Key Design Features of a PAC PPS

As noted in the June 2016 MedPAC report, the key design features of a PAC PPS would include the following:

  • A common unit of service (e.g., institutional stay or home health stay)
  • A common method of risk adjustment that relies on administrative data on patient characteristics and incorporates functional status as this data become available
  • Two payment models (one for routine and therapy services, another for non-therapy ancillary services) to reflect differences in benefits across settings; the sum of the two payments will establish the total payment amount for the stay
  • Adjustment of payments for home health stays to prevent considerable overpayment
  • A high-cost outlier policy to protect providers from incurring large losses and help ensure beneficiary access to care
  • A short-stay outlier policy to prevent large overpayments for unusually short stays
  • Uniform application of any payment adjusters across all providers

Why Is This Important Now?

As we move to a unified post-acute payment system, providers will be adjusting to changes in payment based on patient characteristics. Data currently being collected as part of the quality indicators – particularly the newly added GG codes on the IRF-PAI and for HHAs, SNFs, and LTCHs – will be utilized to set standardized payments and make payment adjustments under the new system.
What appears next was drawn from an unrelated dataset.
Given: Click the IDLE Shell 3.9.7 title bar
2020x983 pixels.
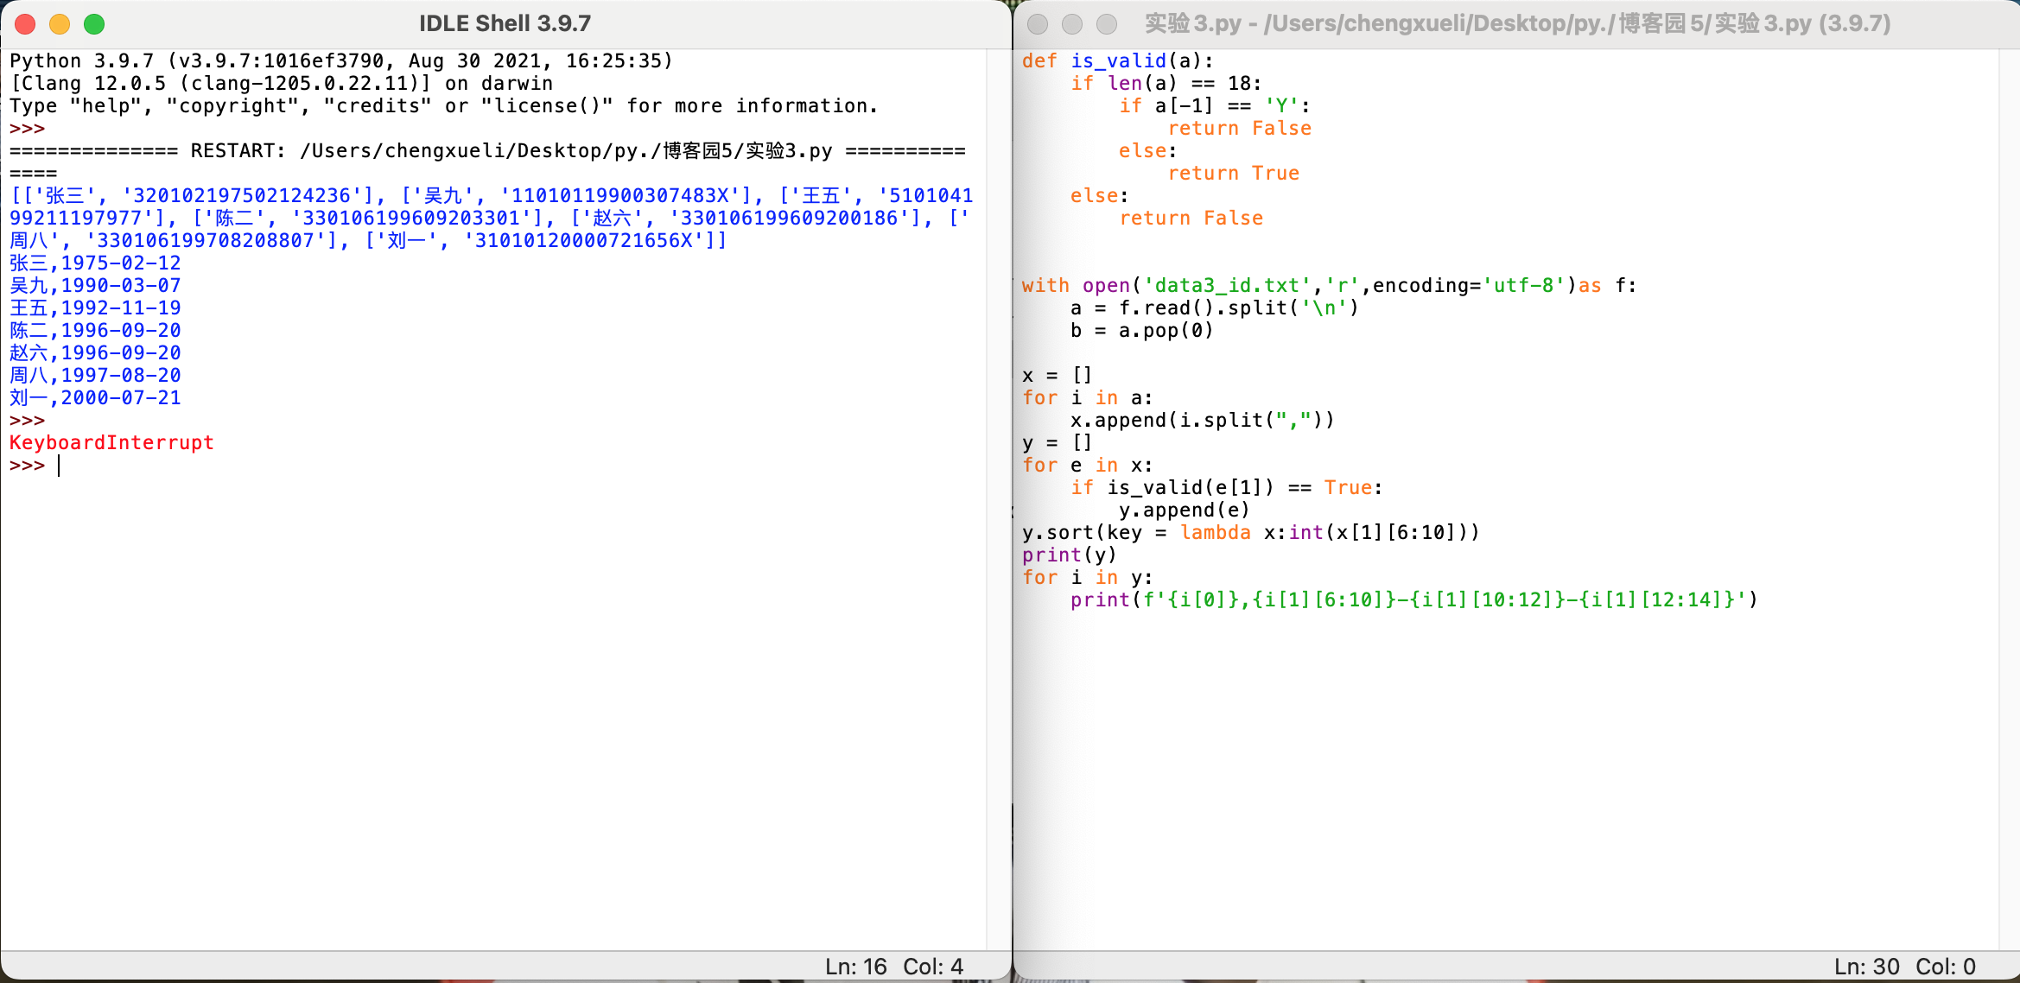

Becoming skilled in scoring these key areas will assist all PAC settings in correctly assessing patients in the future and in assuring accurate payment for services provided. 

The Bottom Line

Unified payment is coming! Post-acute care providers need to be preparing now for the transition in many ways, including  the following:

  • Assessing how the transition in payment that realigns payment to patients with medical versus rehabilitation needs will impact provider payment and patient care services;
  • Refining the scoring and capture of the common code sets, particularly the GG sections of the appropriate patient assessment tools; and
  • Evaluating existing care delivery models within each provider facility to determine how to best adapt to the new model by reviewing facility design, staffing models, patient flow, and quality monitoring.

Important advice: Continually monitor the regulatory process and its changes.